• _Records provided_
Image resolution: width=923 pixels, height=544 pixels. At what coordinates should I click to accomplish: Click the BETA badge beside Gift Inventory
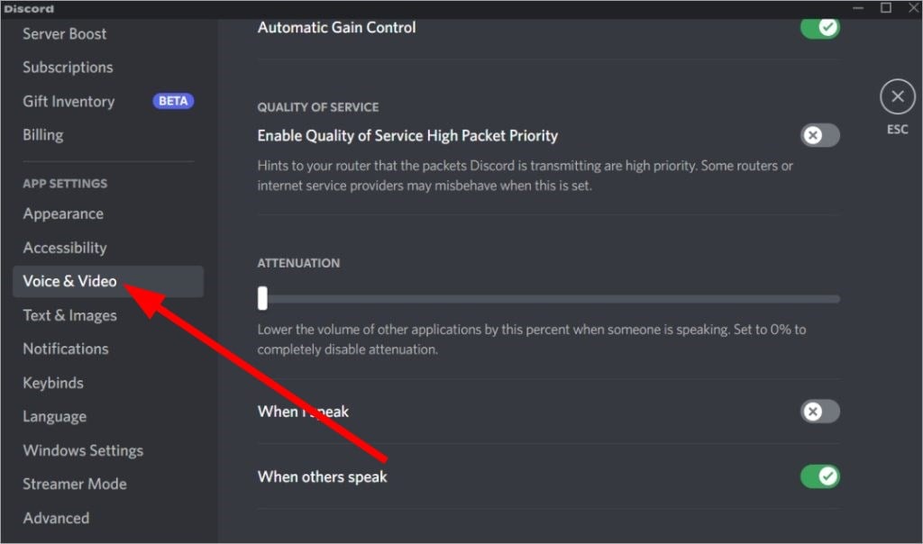click(x=173, y=101)
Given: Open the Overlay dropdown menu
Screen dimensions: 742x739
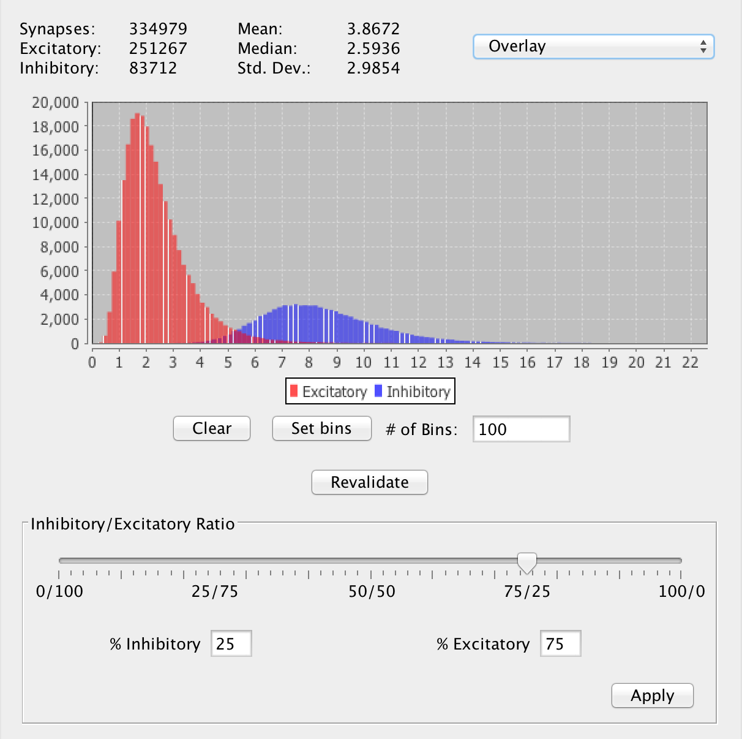Looking at the screenshot, I should (x=593, y=47).
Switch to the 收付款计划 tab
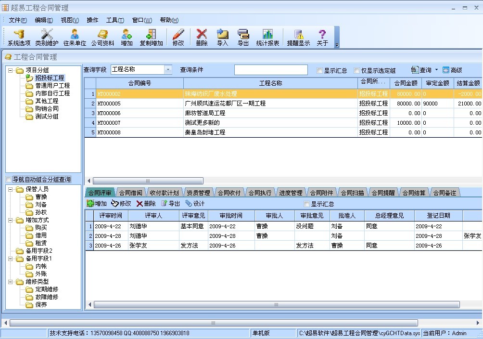Viewport: 483px width, 339px height. 164,193
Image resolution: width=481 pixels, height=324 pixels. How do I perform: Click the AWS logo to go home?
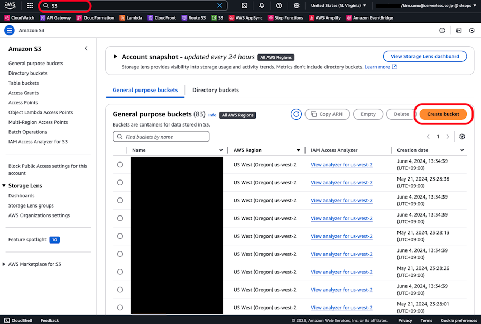click(x=8, y=6)
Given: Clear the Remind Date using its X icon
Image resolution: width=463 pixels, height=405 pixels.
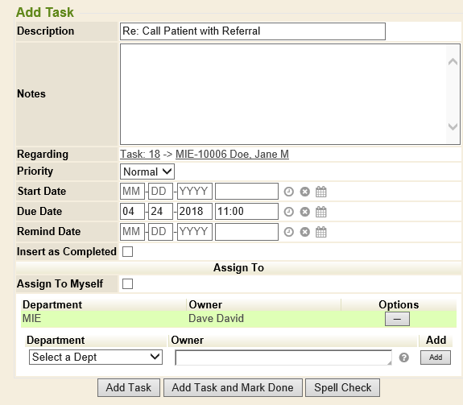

• _Task goal_
The reply should consist only of the lines running from the one with "Screen dimensions: 742x739" through the end of the material, both included, copied exactly; please omit pictures.

• _Your response_
Screen dimensions: 742x739
Looking at the screenshot, I should (x=593, y=47).
Switch to the 收付款计划 tab
Viewport: 483px width, 339px height. 164,193
Image resolution: width=481 pixels, height=324 pixels. How do I perform: Click the AWS logo to go home?
click(x=8, y=6)
Given: Clear the Remind Date using its X icon
Image resolution: width=463 pixels, height=405 pixels.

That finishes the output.